Quinn waited for Lana to show the way, but she seemed rooted to where she stood. Looking down at the brown, dead remains of Hermit Jim’s quirky attempt to keep a lawn in the midst of this dry, empty land. Cookie stood just behind her, big pistol stuck in his belt, ready, scowling at the threatening night, ready to lay down his life for the girl who had saved him from agony beyond enduring.
Patrick was busily running around to anything remotely vertical, smelling carefully. He didn’t mark anything himself, just smelled. He seemed subdued, tail down almost between his legs. The scent of Pack Leader must still be strong.
“This way,” Quinn said when it was clear that Lana wasn’t going to respond.
He threaded his way through the wreckage. There wasn’t much, really; most of it had burned down to ash. But the surviving bits of shattered lumber were stuck with nails, so Quinn moved cautiously.

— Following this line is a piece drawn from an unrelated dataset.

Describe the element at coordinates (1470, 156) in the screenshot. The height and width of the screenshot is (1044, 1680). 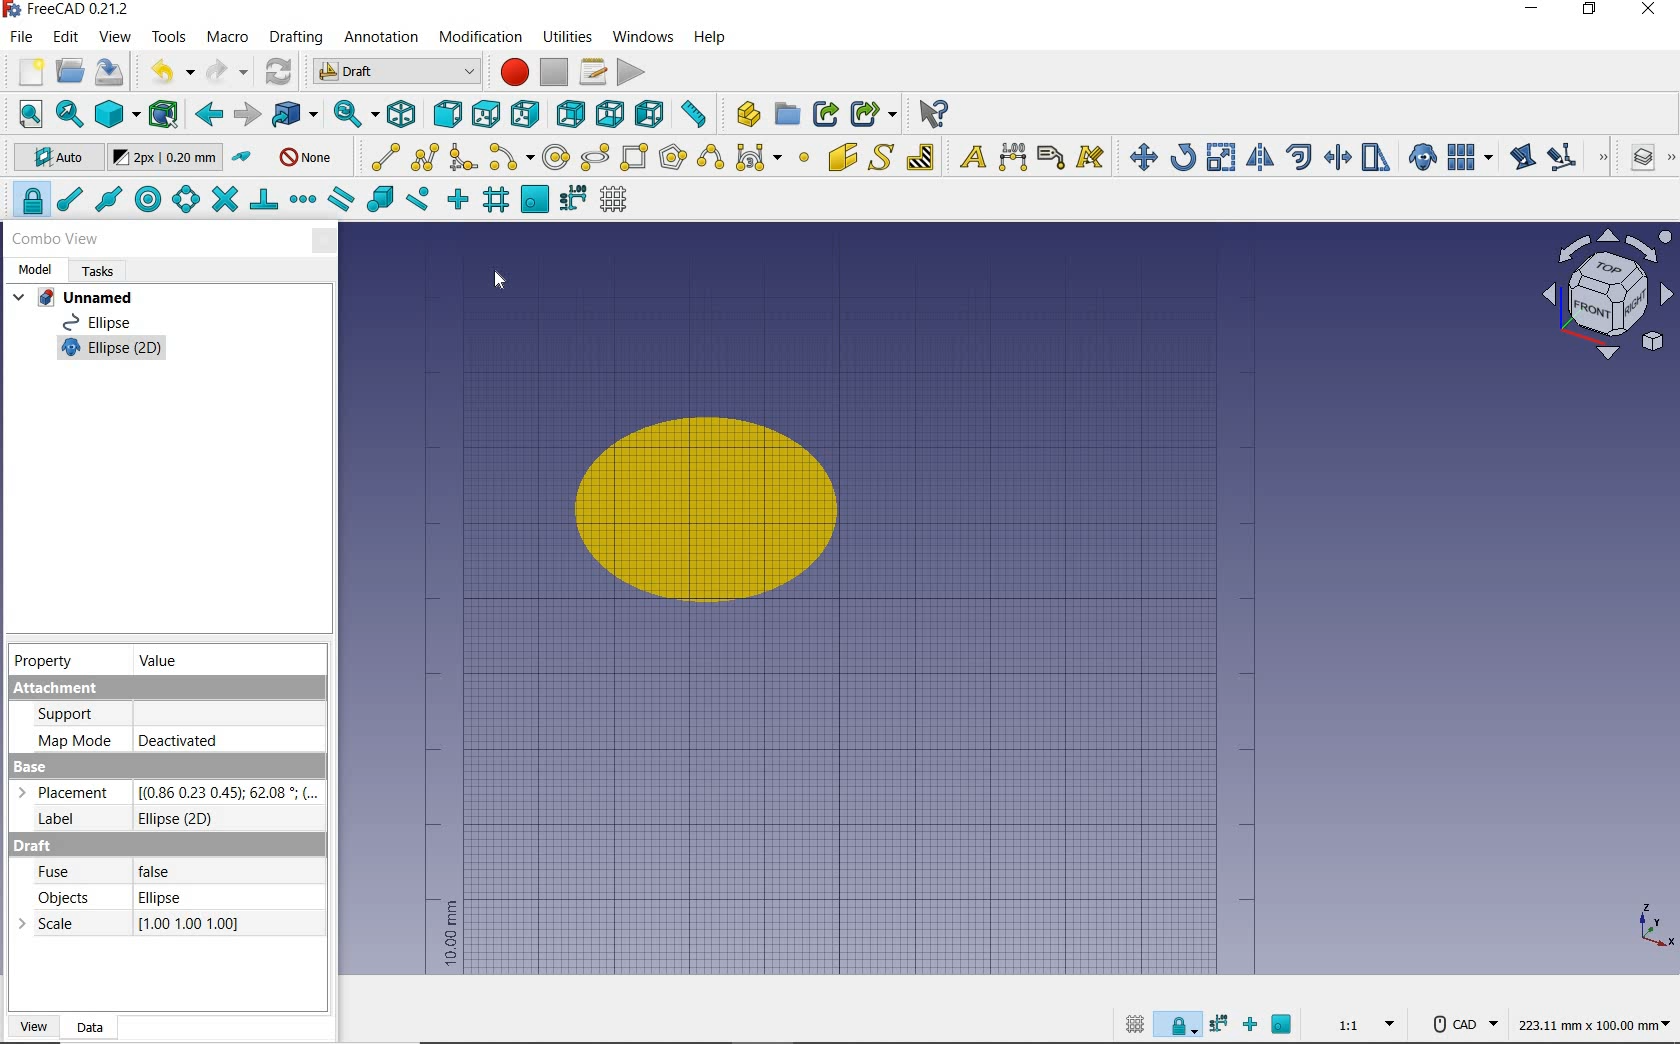
I see `array tools` at that location.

He bent down when he reached what seemed like the right place and began pushing two-by-fours and shingles aside. He was surprised to find the plank floor mostly intact. It had been singed but not consumed by the fire. He found the hatch.
“Let me see if I can get it open.” He tried, but the fire had warped the hinges. It took both of them, him and Albert, to raise the hatch. One hinge broke, and the hatch flopped awkwardly to one side.
Albert aimed his flashlight down into the hole.
“Gold,” Albert said.
Quinn was a little surprised by Albert’s matter-of-fact tone. He’d half expected a Gollum-like “My precioussss,” or something.
“Yeah. Gold,” Quinn agreed.
“It didn’t melt,” Albert said. “Heat rises and all that. Like they taught us in school.”
“Let’s start loading, huh? This place gives me the creeps,” Quinn said. “Bad memories.”
Albert reached down and lifted out a brick. He set it down with a thud. “Heavy, huh?”
“Yeah,” Quinn said. “What are you going to do with it all?”
“Well,” Albert said. “I’m going to see if I can melt it down and make coins or something out of it. Except I don’t have any kind of coin mold. I had thought about using muffin tins. I have a cast-iron muffin tin that makes the small-sized muffins.”
Quinn grinned and then laughed. “We’re going to use gold muffins for money?”
“Maybe. But, actually, I found something better. One of the kids searching houses found where the guy had made his own ammunition. He found some bullet molds.”
They kept busy lifting the gold out and onto the ground. They stacked it crisscross, like kids playing with blocks.
“Gold bullets?” Quinn stopped laughing. “We’re going to make gold bullets?”
“It doesn’t matter what shape they are, so long as they’re consistent. All the same, you know?”
“Dude. Bullets? You don’t think that’s maybe, you know . . . weird?”
Albert sighed, exasperated. “Gold slugs, not the gunpowder part, just the slug part.”